*INFORMATION SUPPLIED:*
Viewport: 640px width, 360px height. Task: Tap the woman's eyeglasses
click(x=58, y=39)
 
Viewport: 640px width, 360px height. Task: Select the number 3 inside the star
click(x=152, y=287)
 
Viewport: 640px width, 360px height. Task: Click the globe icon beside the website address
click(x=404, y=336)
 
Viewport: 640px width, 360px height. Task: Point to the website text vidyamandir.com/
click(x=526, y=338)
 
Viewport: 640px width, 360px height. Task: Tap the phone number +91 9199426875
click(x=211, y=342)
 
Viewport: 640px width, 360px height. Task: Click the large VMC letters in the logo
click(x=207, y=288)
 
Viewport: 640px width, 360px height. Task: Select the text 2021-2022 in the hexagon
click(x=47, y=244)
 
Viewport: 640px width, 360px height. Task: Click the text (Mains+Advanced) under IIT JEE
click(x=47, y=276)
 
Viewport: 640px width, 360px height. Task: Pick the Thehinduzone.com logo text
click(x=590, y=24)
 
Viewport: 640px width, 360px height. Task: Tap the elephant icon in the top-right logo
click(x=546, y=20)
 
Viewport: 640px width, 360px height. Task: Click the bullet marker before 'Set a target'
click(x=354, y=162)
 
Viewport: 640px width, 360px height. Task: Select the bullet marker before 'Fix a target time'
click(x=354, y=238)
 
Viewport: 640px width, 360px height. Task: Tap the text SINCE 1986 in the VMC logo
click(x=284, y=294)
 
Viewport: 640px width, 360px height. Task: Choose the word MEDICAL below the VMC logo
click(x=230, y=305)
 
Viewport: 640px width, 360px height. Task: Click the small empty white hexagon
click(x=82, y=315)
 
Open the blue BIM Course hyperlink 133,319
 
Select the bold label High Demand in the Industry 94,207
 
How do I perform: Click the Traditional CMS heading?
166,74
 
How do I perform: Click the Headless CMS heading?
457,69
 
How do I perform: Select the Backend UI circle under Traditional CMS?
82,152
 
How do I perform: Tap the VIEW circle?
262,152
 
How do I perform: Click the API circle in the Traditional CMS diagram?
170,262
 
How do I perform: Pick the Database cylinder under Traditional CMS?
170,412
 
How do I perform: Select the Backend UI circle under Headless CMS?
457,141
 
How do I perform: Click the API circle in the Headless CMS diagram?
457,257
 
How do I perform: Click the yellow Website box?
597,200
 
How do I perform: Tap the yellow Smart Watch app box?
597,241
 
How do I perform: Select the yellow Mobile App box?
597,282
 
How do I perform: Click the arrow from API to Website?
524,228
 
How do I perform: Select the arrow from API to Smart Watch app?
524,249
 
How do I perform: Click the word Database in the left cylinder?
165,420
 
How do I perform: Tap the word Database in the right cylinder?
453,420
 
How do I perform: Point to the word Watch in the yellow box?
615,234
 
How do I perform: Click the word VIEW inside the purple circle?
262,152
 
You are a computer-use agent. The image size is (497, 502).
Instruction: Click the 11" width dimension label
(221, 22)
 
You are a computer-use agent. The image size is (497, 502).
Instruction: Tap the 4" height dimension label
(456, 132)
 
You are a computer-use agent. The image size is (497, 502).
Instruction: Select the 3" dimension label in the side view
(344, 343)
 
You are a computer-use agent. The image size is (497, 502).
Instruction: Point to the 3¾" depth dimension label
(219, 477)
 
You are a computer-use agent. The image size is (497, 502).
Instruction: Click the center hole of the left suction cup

*EXERCISE:* Please reproduce all of the data above line for line, with no changes.

*EXERCISE RESULT:*
Viewport: 640px width, 360px height. Task: Tap the woman's eyeglasses
click(x=58, y=39)
 
Viewport: 640px width, 360px height. Task: Select the number 3 inside the star
click(x=152, y=287)
 
Viewport: 640px width, 360px height. Task: Click the globe icon beside the website address
click(x=404, y=336)
 
Viewport: 640px width, 360px height. Task: Point to the website text vidyamandir.com/
click(x=526, y=338)
 
Viewport: 640px width, 360px height. Task: Tap the phone number +91 9199426875
click(x=211, y=342)
 
Viewport: 640px width, 360px height. Task: Click the large VMC letters in the logo
click(x=207, y=288)
 
Viewport: 640px width, 360px height. Task: Select the text 2021-2022 in the hexagon
click(x=47, y=244)
 
Viewport: 640px width, 360px height. Task: Click the text (Mains+Advanced) under IIT JEE
click(x=47, y=276)
 
Viewport: 640px width, 360px height. Task: Pick the Thehinduzone.com logo text
click(x=590, y=24)
 
Viewport: 640px width, 360px height. Task: Tap the elephant icon in the top-right logo
click(x=546, y=20)
 
Viewport: 640px width, 360px height. Task: Click the bullet marker before 'Set a target'
click(x=354, y=162)
 
Viewport: 640px width, 360px height. Task: Select the bullet marker before 'Fix a target time'
click(x=354, y=238)
 
Viewport: 640px width, 360px height. Task: Tap the text SINCE 1986 in the VMC logo
click(x=284, y=294)
 
Viewport: 640px width, 360px height. Task: Choose the word MEDICAL below the VMC logo
click(x=230, y=305)
 
Viewport: 640px width, 360px height. Task: Click the small empty white hexagon
click(x=82, y=315)
 
Open the blue BIM Course hyperlink 133,319
 
Select the bold label High Demand in the Industry 94,207
 
How do I perform: Click the Traditional CMS heading?
166,74
 
How do I perform: Click the Headless CMS heading?
457,69
 
How do I perform: Select the Backend UI circle under Traditional CMS?
82,152
 
How do I perform: Tap the VIEW circle?
262,152
 
How do I perform: Click the API circle in the Traditional CMS diagram?
170,262
 
How do I perform: Pick the Database cylinder under Traditional CMS?
170,412
 
How do I perform: Select the Backend UI circle under Headless CMS?
457,141
 
How do I perform: Click the API circle in the Headless CMS diagram?
457,257
 
How do I perform: Click the yellow Website box?
597,200
 
How do I perform: Tap the yellow Smart Watch app box?
597,241
 
How do I perform: Select the yellow Mobile App box?
597,282
 
How do I perform: Click the arrow from API to Website?
524,228
 
How do I perform: Select the arrow from API to Smart Watch app?
524,249
 
How do I perform: Click the word Database in the left cylinder?
165,420
 
How do I perform: Tap the word Database in the right cylinder?
453,420
 
How do I perform: Point to the word Watch in the yellow box?
615,234
 
How do I perform: Click the word VIEW inside the purple circle?
262,152
 
You are a computer-use agent. The image size is (497, 502).
Instruction: Click the 11" width dimension label
(221, 22)
 
You are a computer-use agent. The image size is (497, 502).
Instruction: Tap the 4" height dimension label
(456, 132)
 
You are a computer-use agent. The image size is (497, 502).
Instruction: Select the 3" dimension label in the side view
(344, 343)
 
You are a computer-use agent. The image size is (497, 502).
Instruction: Point to the 3¾" depth dimension label
(219, 477)
 
You are a computer-use agent. The image size is (497, 502).
Instruction: Click the center hole of the left suction cup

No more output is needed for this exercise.